Pertanyaan: " Apakah dari proses pembuatan yang dilakukan Bang Emen sudah terjamin kehalalannya?"
Jawaban: Sudah pasti halal, karena dari bahan baku dibeli langsung dari toko yang sudah bersertifikasi halal. Namun bahan baku bumbu, daging ayam, dan bahan mentah lainnya belum, diusahakan membeli dari penjual yang beragama muslim agar terjaga kehalalanya. Selain itu, dalam lingkungan kampus sendiri, sudah melaksanakan pengecekan kebersihan dan kandungan gizi produk yang dijual oleh UMKM tersebut, dimana baik itu dari mahasiswa (Ilmu Gizi, FEMA) maupun pengurus kantor IPB pun sering mengambil sampel uji .

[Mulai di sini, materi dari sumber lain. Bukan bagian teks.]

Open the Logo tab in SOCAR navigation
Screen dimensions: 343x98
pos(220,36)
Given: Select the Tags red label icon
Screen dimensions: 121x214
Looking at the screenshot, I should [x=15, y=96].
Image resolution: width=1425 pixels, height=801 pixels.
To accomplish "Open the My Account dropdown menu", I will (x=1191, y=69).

Dari wawancara dengan pelaku bisnis, kita dapat melihat bahwa dalam perspektif agama. Sertifikasi halal menjadi cara untuk memastikan bahwa makanan yang dijual telah memenuhi standar kehalalan yang diakui oleh agama Islam (Faridah 2019). Dengan memiliki sertifikasi halal, pelaku bisnis kuliner di lingkungan kampus dapat memperluas pangsa pasar mereka, tidak hanya menarik konsumen Muslim, tetapi juga konsumen non-Muslim yang juga mencari kepastian tentang kehalalan produk yang mereka konsumsi. Hal ini dapat berdampak positif pada penjualan dan keberlanjutan bisnis mereka. Hal ini akan menjadi tantangan yang memerlukan investasi waktu dan biaya tambahan untuk melakukan pemenuhan persyaratan sertifikasi halal. Namun, dengan adanya tantangan tersebut akan menjadi kesempatan untuk meningkatkan reputasi bisnis di lingkungan kampus dan mendapatkan kepercayaan konsumen yang lebih besar.

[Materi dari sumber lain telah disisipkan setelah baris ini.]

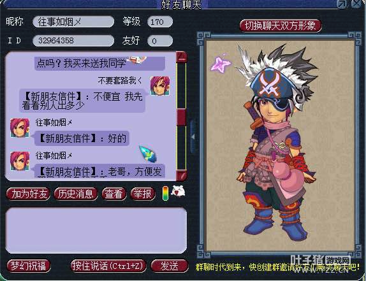Toggle 切换聊天双方形象 view
This screenshot has width=366, height=281.
281,25
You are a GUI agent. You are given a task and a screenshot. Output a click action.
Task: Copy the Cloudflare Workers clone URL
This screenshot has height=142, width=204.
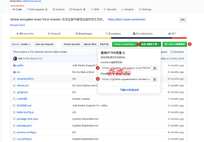pyautogui.click(x=155, y=79)
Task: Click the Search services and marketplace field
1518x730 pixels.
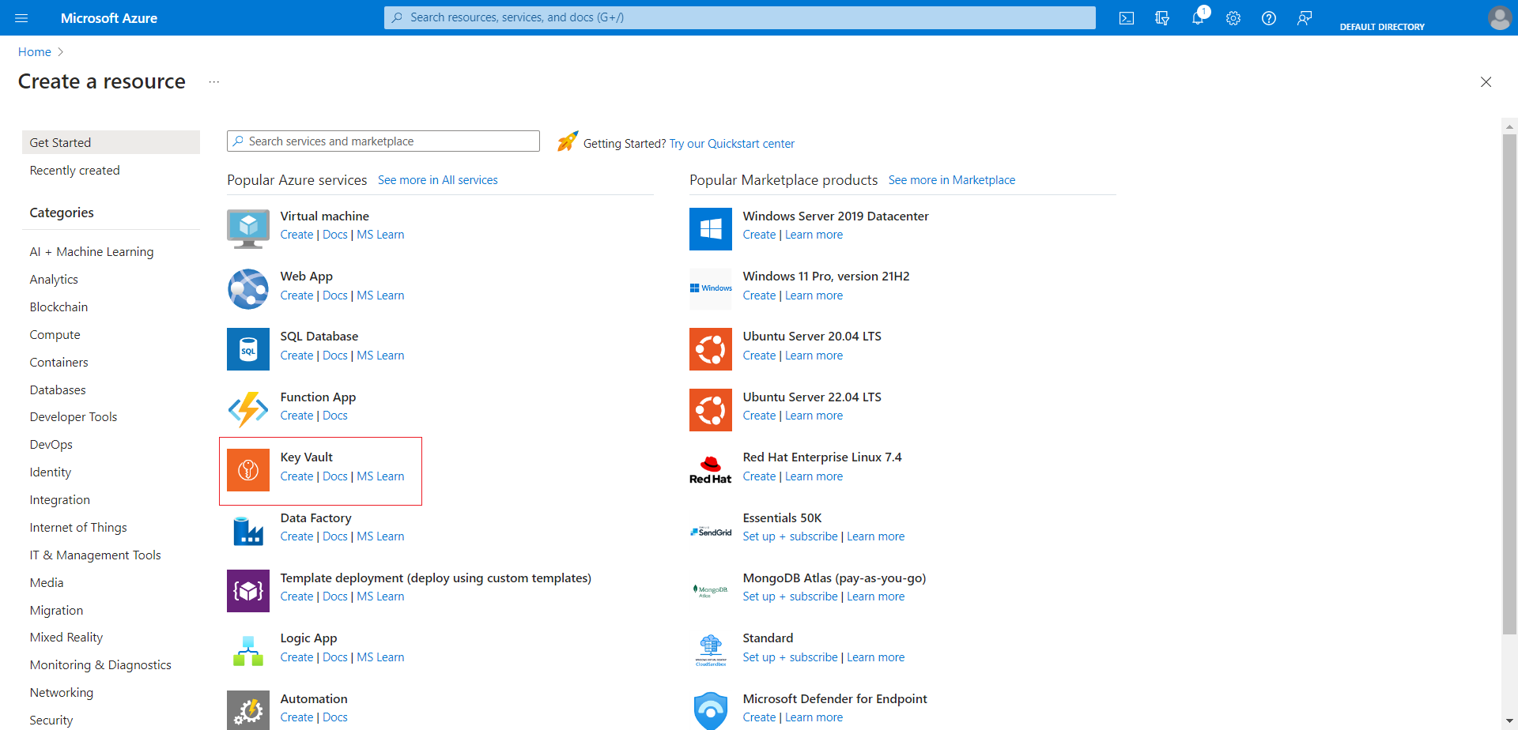Action: point(383,141)
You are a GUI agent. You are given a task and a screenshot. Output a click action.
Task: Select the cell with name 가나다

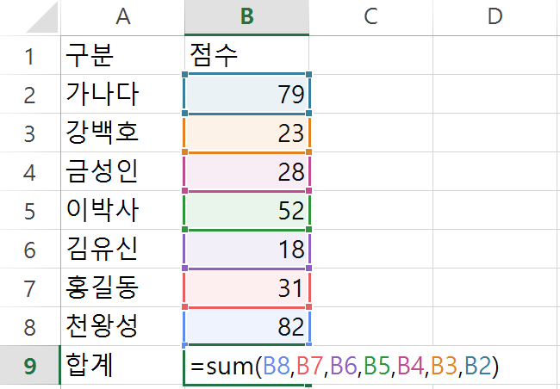(x=122, y=94)
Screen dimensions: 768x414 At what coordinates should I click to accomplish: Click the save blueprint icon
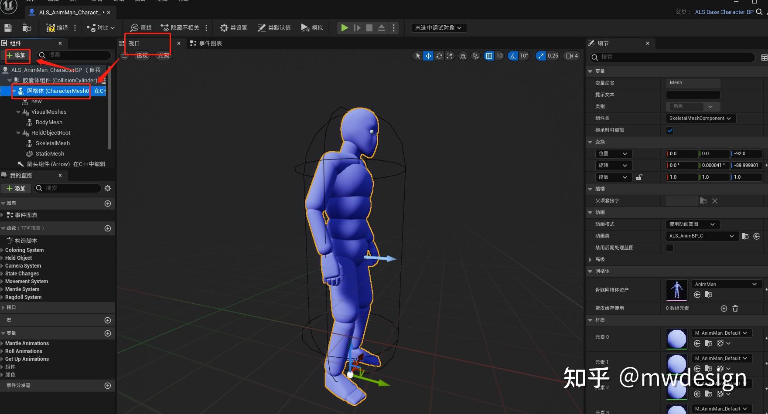coord(7,28)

Dalam lingkungan kampus yang beragam seperti ini, penting bagi pelaku bisnis kuliner untuk memahami dan menghargai kebutuhan serta kepercayaan konsumen mereka. Dengan mengungkap pentingnya sertifikasi halal dari perspektif agama, bisnis, dan regulasi, kita dapat melihat bahwa kehadiran sertifikasi halal tidak hanya menjadi keharusan moral, tetapi juga merupakan langkah strategis yang dapat meningkatkan kualitas, kepercayaan, dan keberlanjutan bisnis kuliner di lingkungan kampus. Oleh karena itu, pelaku bisnis kuliner di lingkungan kampus perlu mempertimbangkan dengan serius untuk menerapkan sertifikasi halal dalam operasi mereka guna mendukung keberhasilan bisnis jangka panjang dan memenuhi harapan konsumen mereka.
Referensi:
Akim, Konety N, Purnama C, Adilla M. 2018. Pemahaman usaha mikro, kecil, dan menengah (UMKM) di Jatinangor terhadap kewajiban sertifikasi halal pada produk makanan. Kumala: Jurnal Pengabdian Kepada Masyarakat. 1(1): 31-49.
Faridah HD. 2019. Sertifikasi halal di Indonesia: Sejarah, perkembangan, dan implementasi. Journal of Halal Product and Researdh. 2(2): 68-78.